The judges described Entanglements of Empire as “an elegant and sophisticated work, which takes New Zealand historical scholarship to a new level of analysis and interpretation.
Drawing on ideas of space, place and the body, and concepts of entanglement employed in recent South African historiography, along with the work of scholars George Stocking and Greg Dening and local historians, Ballantyne revisits the moments of physical and cultural encounter in the early colonial period - specifically the cross-cultural entanglements with Protestant missionaries in the far north of New Zealand - and re-interprets the experiences through a critical postcolonial lens.
The focus in this volume on contact and bodies means that the focus here is on the ‘bodies in contact’ on the frontier zone and the differing epistemological systems and establishments that these bodies both occupied and represented.
Ballantyne’s very fruitful use of the metaphor of entanglement is a useful and successful device in moving us beyond the limitations of the concept of encounter and in so doing emphasizes the more nuanced ‘webs of interdependence’ which characterized the complexity of empire making.
Ballantyne’s eloquent and effortless narrative style and his quietly confident and assured authorial voice make this text deeply engaging and highly readable.
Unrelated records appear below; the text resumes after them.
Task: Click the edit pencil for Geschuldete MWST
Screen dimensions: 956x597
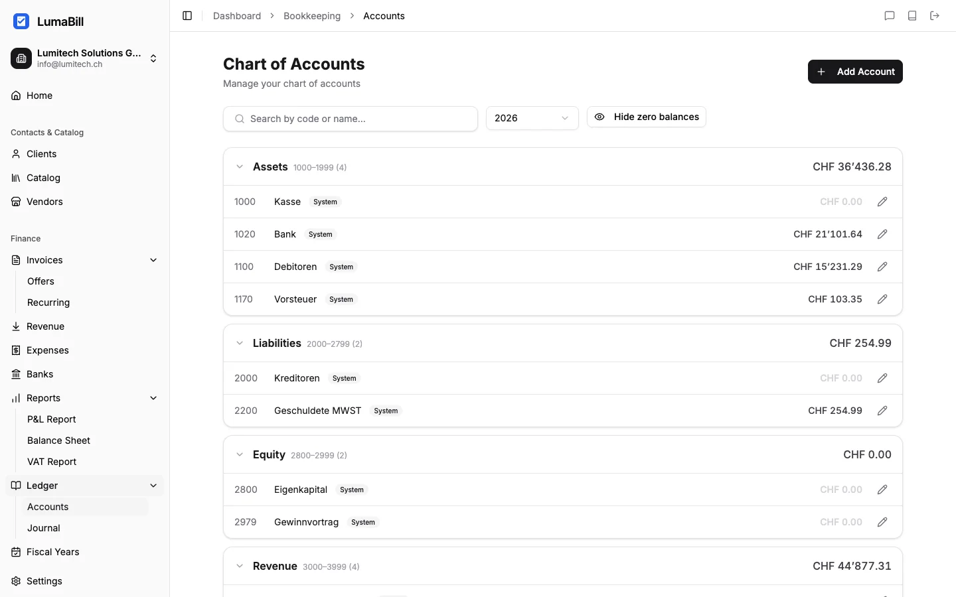Action: coord(882,411)
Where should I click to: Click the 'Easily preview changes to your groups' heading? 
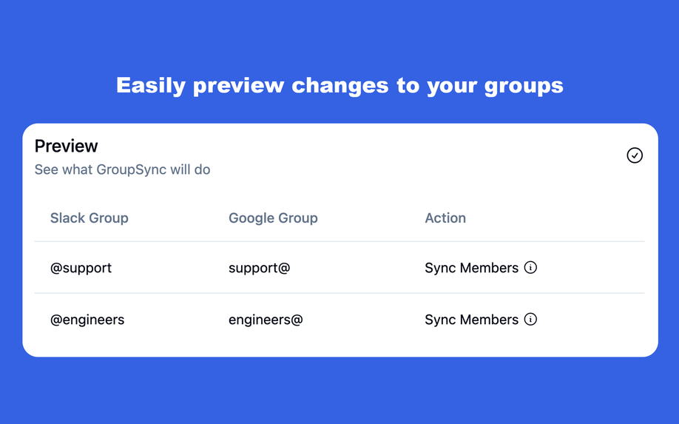[x=340, y=85]
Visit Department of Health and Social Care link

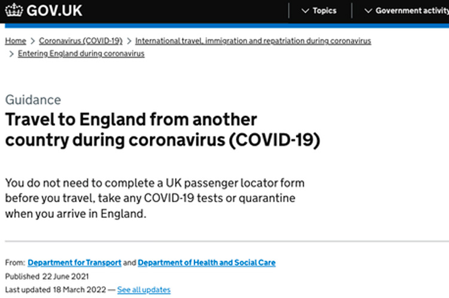click(x=207, y=263)
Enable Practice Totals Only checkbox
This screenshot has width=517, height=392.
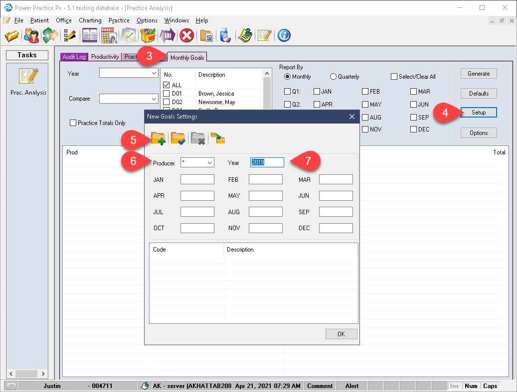(x=73, y=123)
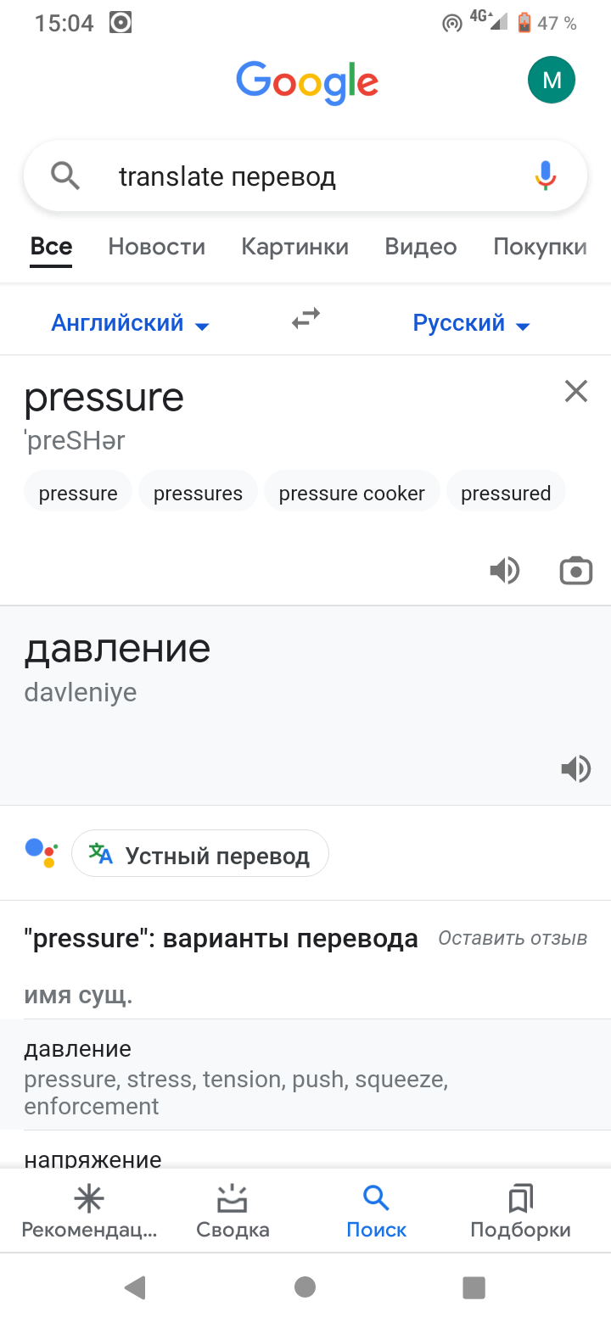This screenshot has height=1323, width=611.
Task: Select the Поиск tab in bottom navigation
Action: 376,1210
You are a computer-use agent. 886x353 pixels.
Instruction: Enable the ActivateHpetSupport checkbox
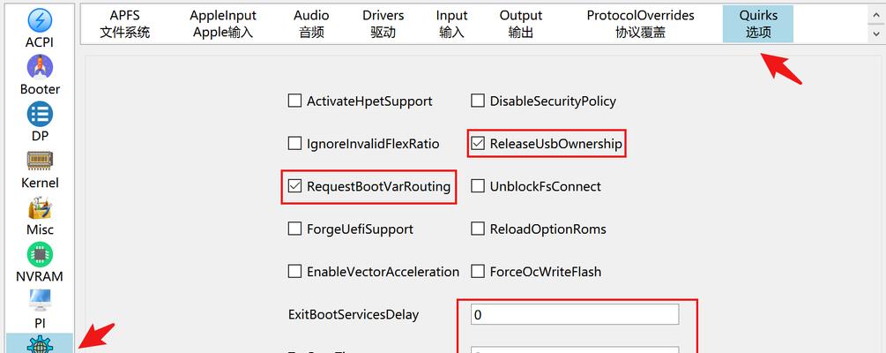point(294,101)
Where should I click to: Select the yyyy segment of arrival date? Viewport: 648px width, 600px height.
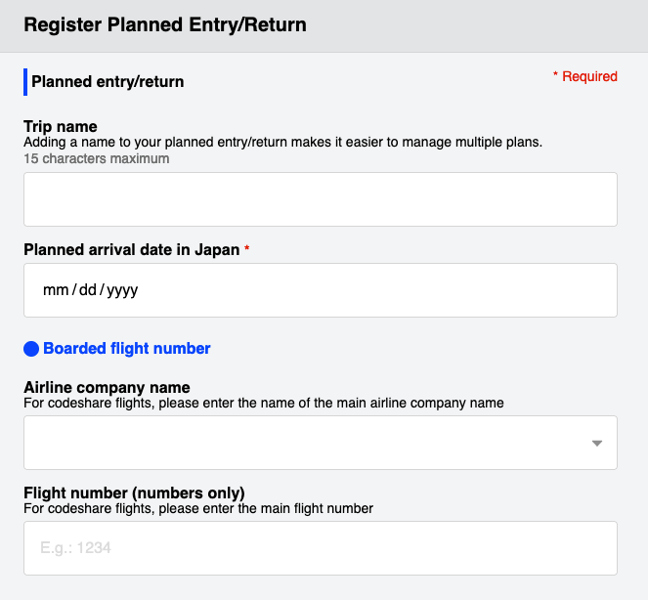point(122,290)
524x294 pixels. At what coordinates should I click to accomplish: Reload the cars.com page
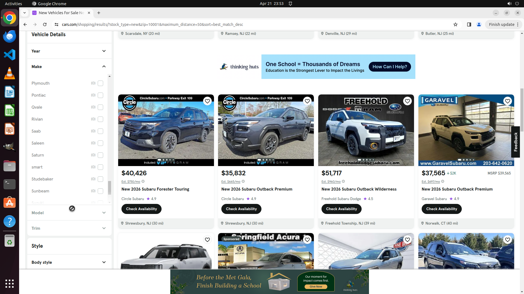(45, 25)
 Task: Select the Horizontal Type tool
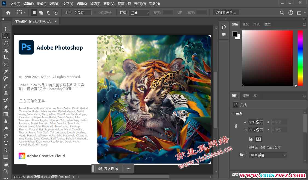click(x=6, y=143)
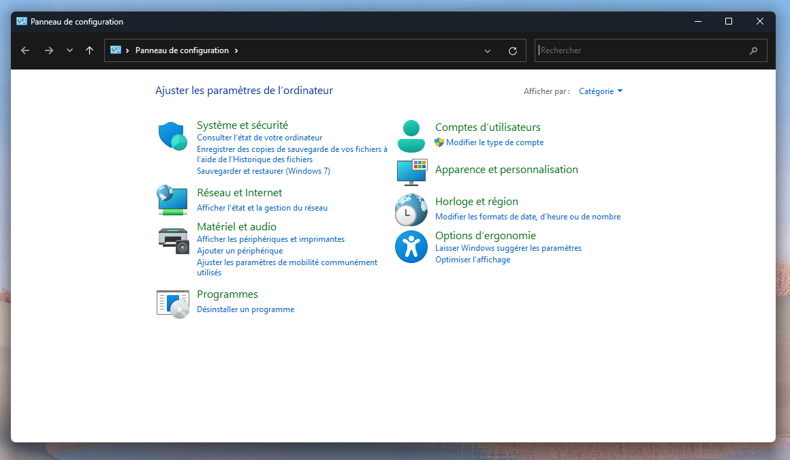Click the Horloge et région clock icon
The width and height of the screenshot is (790, 460).
pos(411,209)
The careful analysis and attention to detail, along with Ballantyne’s extensive primary and secondary research makes a significant contribution to New Zealand history and historiography.
Entanglements of Empire is one of the standout texts in this year’s entries and represents an important contribution to the historiography of empires and the new imperial history”.
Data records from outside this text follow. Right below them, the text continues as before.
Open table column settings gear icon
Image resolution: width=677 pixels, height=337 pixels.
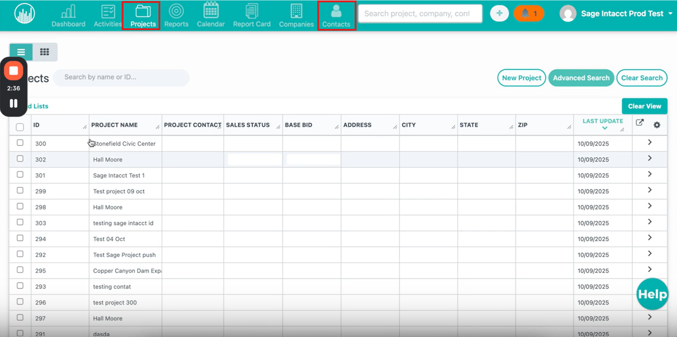[657, 125]
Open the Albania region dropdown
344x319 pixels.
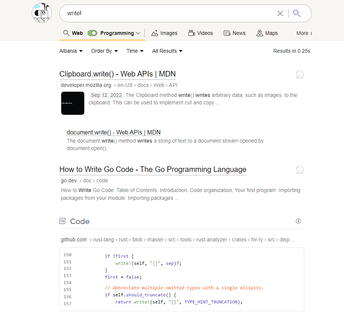pos(71,51)
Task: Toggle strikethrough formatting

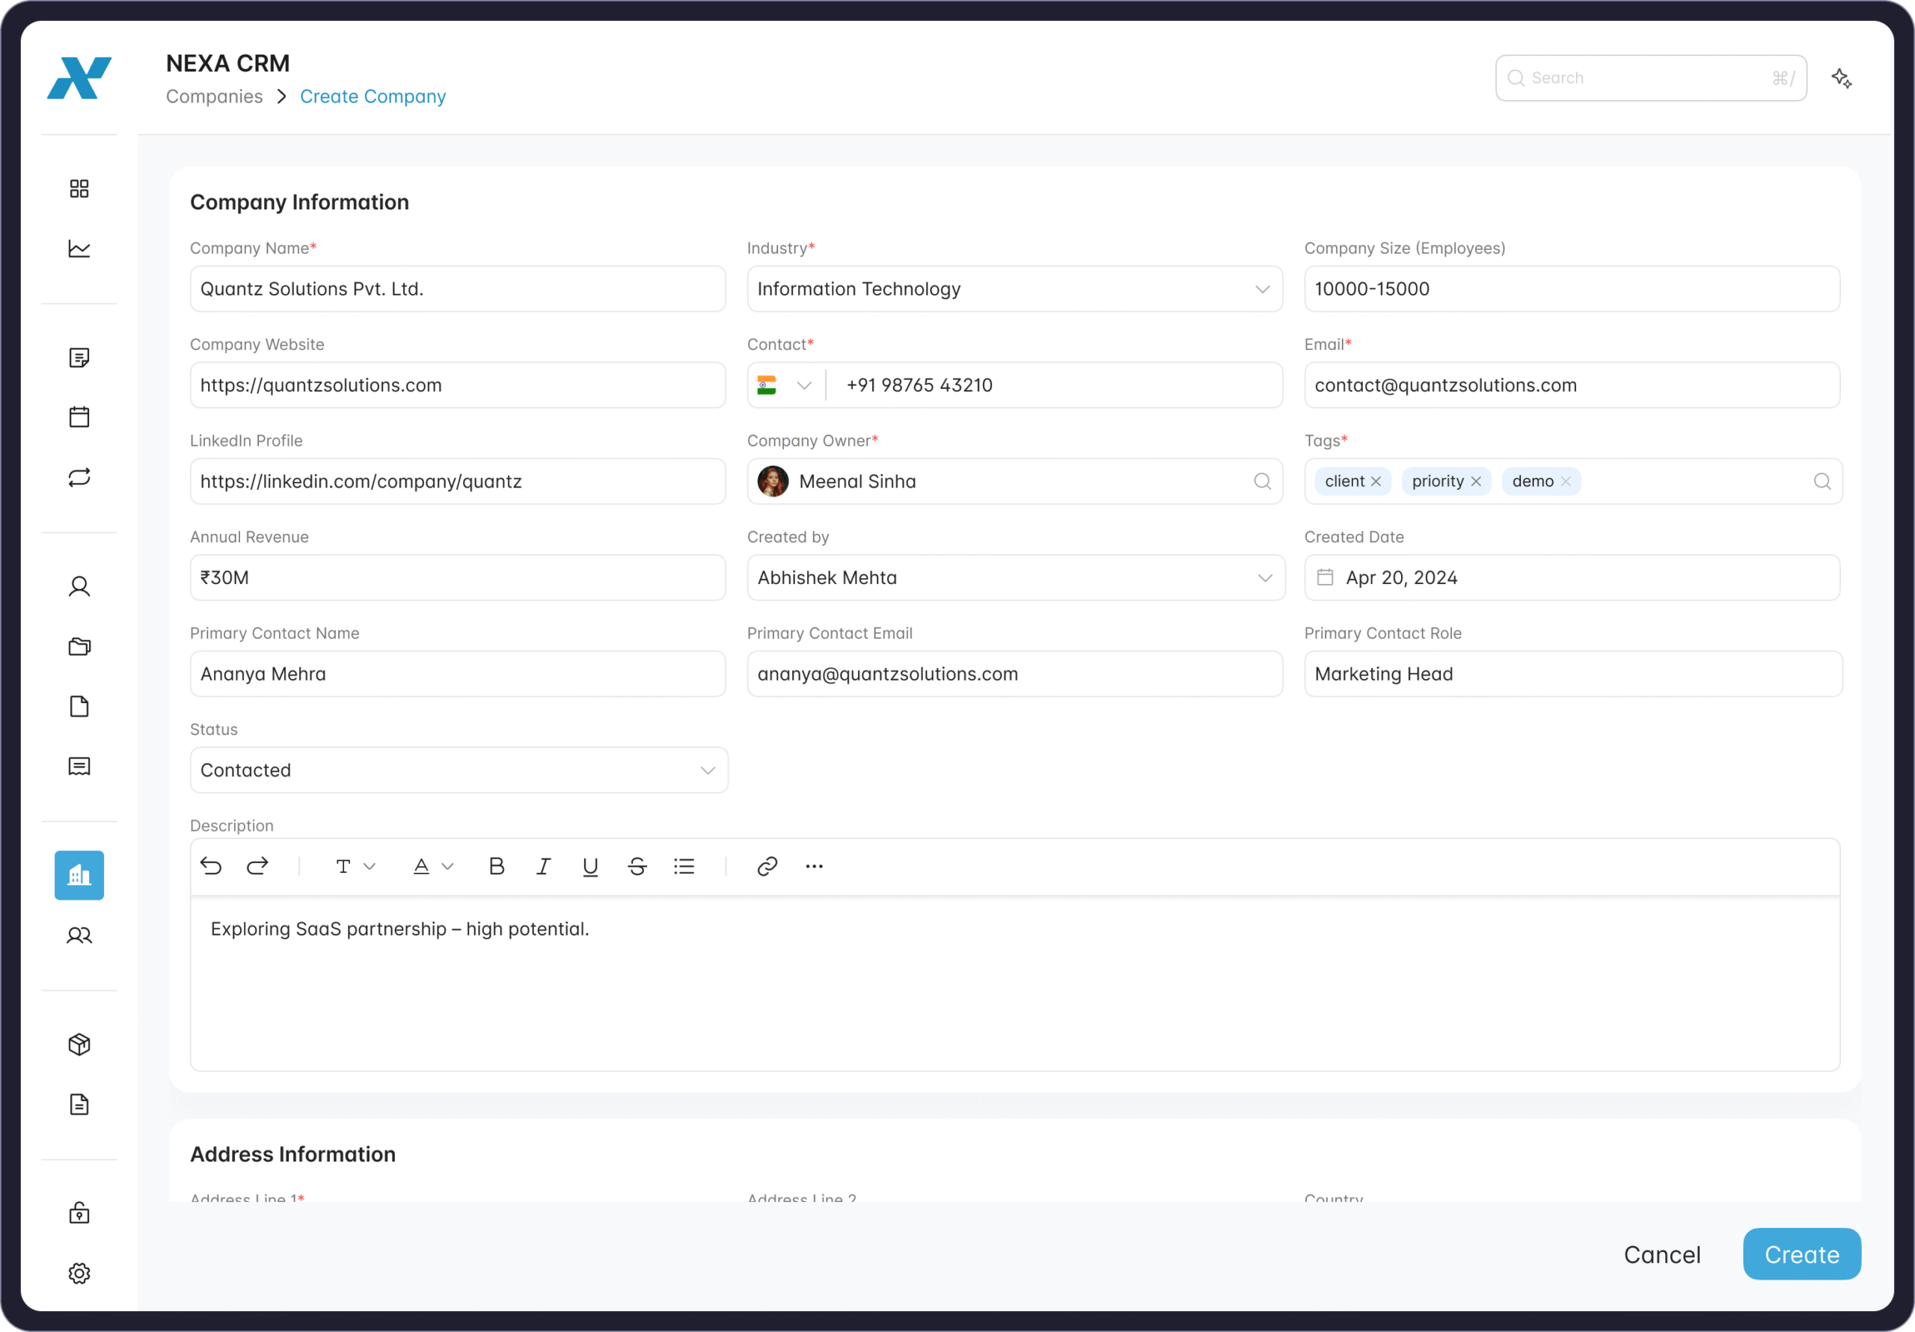Action: click(637, 867)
Tony Ballantyne commented: ‘I am delighted to receive this prize for Entanglements of Empire and I am very sorry that I could not be in Christchurch to receive it in person. I am thrilled to receive this award from the NZHA and am particularly delighted that the award marks the profound disciplinary contribution of the late Bill Oliver. I would like to acknowledge the hard work of the team at Duke University Press, especially my editor Miriam Angress, and also Sam Elworthy’s team at Auckland University Press. I would also like to acknowledge my colleagues at Otago, both in the Department of History and Art History and the Centre for Research on Colonial Culture, who my share my deep commitment to thinking through the history of our islands and their changing place in the world.’
AUP’s director Sam Elworthy said: “W. H. Oliver was a deep thinker about New Zealand and our place in the world: Tony Ballantyne shares those same qualities. So we’re thrilled to have copublished Tony’s ENTANGLEMENTS OF EMPIRE with Duke University Press, for the book to have won the inaugural W. H. Oliver Award, and to be longlisted for the Ockham New Zealand Book Awards.”